* Description of the task *
Could you repeat the entries below word for word, leaving nothing out?

* Data section *
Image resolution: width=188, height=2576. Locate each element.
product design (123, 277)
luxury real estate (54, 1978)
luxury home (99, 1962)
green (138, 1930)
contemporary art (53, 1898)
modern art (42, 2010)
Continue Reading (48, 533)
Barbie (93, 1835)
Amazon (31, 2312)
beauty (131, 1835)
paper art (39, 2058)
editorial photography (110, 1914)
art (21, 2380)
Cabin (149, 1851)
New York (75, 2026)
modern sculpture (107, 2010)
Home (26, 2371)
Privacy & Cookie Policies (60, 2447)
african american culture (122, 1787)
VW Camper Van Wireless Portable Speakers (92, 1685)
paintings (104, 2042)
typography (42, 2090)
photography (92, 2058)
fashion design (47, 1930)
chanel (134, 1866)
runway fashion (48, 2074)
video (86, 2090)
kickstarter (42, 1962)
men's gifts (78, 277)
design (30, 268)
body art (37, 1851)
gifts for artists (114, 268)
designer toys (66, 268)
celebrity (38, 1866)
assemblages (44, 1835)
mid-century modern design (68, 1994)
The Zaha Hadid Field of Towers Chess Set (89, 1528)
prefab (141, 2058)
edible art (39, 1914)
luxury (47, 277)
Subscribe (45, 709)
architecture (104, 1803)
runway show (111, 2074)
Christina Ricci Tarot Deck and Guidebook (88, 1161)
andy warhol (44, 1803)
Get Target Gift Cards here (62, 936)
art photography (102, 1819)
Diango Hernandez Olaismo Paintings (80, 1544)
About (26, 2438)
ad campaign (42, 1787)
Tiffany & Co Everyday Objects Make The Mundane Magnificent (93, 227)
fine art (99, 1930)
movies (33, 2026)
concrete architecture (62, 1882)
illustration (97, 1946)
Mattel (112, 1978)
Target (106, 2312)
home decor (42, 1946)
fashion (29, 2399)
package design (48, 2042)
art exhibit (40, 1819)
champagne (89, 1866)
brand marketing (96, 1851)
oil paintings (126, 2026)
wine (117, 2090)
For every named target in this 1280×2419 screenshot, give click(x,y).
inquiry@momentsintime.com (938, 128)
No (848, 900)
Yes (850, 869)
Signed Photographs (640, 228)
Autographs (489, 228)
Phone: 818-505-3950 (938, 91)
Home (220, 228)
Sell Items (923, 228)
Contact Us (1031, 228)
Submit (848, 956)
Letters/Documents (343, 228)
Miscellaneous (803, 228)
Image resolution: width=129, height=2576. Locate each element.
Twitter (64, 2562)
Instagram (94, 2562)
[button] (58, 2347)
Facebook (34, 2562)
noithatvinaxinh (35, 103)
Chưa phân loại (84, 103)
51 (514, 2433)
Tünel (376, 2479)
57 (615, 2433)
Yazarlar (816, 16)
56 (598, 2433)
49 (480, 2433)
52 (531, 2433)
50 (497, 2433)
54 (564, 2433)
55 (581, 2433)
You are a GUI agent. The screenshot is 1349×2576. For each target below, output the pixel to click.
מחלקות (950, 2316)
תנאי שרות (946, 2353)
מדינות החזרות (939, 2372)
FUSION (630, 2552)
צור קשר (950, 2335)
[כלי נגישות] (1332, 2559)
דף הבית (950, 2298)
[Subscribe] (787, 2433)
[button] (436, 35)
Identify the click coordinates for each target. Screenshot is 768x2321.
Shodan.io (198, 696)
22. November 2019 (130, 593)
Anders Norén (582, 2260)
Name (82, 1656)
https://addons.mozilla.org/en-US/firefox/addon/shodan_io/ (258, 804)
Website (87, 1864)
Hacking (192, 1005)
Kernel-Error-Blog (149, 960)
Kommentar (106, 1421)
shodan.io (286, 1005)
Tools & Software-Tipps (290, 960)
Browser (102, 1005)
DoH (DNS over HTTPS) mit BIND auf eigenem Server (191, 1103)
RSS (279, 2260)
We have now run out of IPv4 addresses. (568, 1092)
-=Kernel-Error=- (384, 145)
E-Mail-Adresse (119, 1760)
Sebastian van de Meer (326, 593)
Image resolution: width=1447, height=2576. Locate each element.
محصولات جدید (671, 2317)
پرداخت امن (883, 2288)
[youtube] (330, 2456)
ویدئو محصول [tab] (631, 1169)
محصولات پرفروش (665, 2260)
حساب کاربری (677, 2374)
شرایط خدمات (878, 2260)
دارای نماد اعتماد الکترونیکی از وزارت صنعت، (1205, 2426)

* Response *
Image resolution: width=188, height=2576. Locate each element.
product design (123, 277)
luxury real estate (54, 1978)
luxury home (99, 1962)
green (138, 1930)
contemporary art (53, 1898)
modern art (42, 2010)
Continue Reading (48, 533)
Barbie (93, 1835)
Amazon (31, 2312)
beauty (131, 1835)
paper art (39, 2058)
editorial photography (110, 1914)
art (21, 2380)
Cabin (149, 1851)
New York (75, 2026)
modern sculpture (107, 2010)
Home (26, 2371)
Privacy & Cookie Policies (60, 2447)
african american culture (122, 1787)
VW Camper Van Wireless Portable Speakers (92, 1685)
paintings (104, 2042)
typography (42, 2090)
photography (92, 2058)
fashion design (47, 1930)
chanel (134, 1866)
runway fashion (48, 2074)
video (86, 2090)
kickstarter (42, 1962)
men's gifts (78, 277)
design (30, 268)
body art (37, 1851)
gifts for artists (114, 268)
designer toys (66, 268)
celebrity (38, 1866)
assemblages (44, 1835)
mid-century modern design (68, 1994)
The Zaha Hadid Field of Towers Chess Set (89, 1528)
prefab (141, 2058)
edible art (39, 1914)
luxury (47, 277)
Subscribe (45, 709)
architecture (104, 1803)
runway show (111, 2074)
Christina Ricci Tarot Deck and Guidebook (88, 1161)
andy warhol (44, 1803)
Get Target Gift Cards here (62, 936)
art photography (102, 1819)
Diango Hernandez Olaismo Paintings (80, 1544)
About (26, 2438)
ad campaign (42, 1787)
Tiffany & Co Everyday Objects Make The Mundane Magnificent (93, 227)
fine art (99, 1930)
movies (33, 2026)
concrete architecture (62, 1882)
illustration (97, 1946)
Mattel (112, 1978)
Target (106, 2312)
home decor (42, 1946)
fashion (29, 2399)
package design (48, 2042)
art exhibit (40, 1819)
champagne (89, 1866)
brand marketing (96, 1851)
oil paintings (126, 2026)
wine (117, 2090)
For every named target in this 1280×2419 screenshot, give click(x,y).
inquiry@momentsintime.com (938, 128)
No (848, 900)
Yes (850, 869)
Signed Photographs (640, 228)
Autographs (489, 228)
Phone: 818-505-3950 (938, 91)
Home (220, 228)
Sell Items (923, 228)
Contact Us (1031, 228)
Submit (848, 956)
Letters/Documents (343, 228)
Miscellaneous (803, 228)
Image resolution: width=129, height=2576. Locate each element.
Twitter (64, 2562)
Instagram (94, 2562)
[button] (58, 2347)
Facebook (34, 2562)
noithatvinaxinh (35, 103)
Chưa phân loại (84, 103)
51 (514, 2433)
Tünel (376, 2479)
57 (615, 2433)
Yazarlar (816, 16)
56 (598, 2433)
49 (480, 2433)
52 (531, 2433)
50 (497, 2433)
54 (564, 2433)
55 (581, 2433)
You are a GUI agent. The screenshot is 1349×2576. For each target below, output the pixel to click.
מחלקות (950, 2316)
תנאי שרות (946, 2353)
מדינות החזרות (939, 2372)
FUSION (630, 2552)
צור קשר (950, 2335)
[כלי נגישות] (1332, 2559)
דף הבית (950, 2298)
[Subscribe] (787, 2433)
[button] (436, 35)
Identify the click coordinates for each target. Screenshot is 768x2321.
Shodan.io (198, 696)
22. November 2019 (130, 593)
Anders Norén (582, 2260)
Name (82, 1656)
https://addons.mozilla.org/en-US/firefox/addon/shodan_io/ (258, 804)
Website (87, 1864)
Hacking (192, 1005)
Kernel-Error-Blog (149, 960)
Kommentar (106, 1421)
shodan.io (286, 1005)
Tools & Software-Tipps (290, 960)
Browser (102, 1005)
DoH (DNS over HTTPS) mit BIND auf eigenem Server (191, 1103)
RSS (279, 2260)
We have now run out of IPv4 addresses. (568, 1092)
-=Kernel-Error=- (384, 145)
E-Mail-Adresse (119, 1760)
Sebastian van de Meer (326, 593)
Image resolution: width=1447, height=2576. Locate each element.
محصولات جدید (671, 2317)
پرداخت امن (883, 2288)
[youtube] (330, 2456)
ویدئو محصول [tab] (631, 1169)
محصولات پرفروش (665, 2260)
حساب کاربری (677, 2374)
شرایط خدمات (878, 2260)
دارای نماد اعتماد الکترونیکی از وزارت صنعت، (1205, 2426)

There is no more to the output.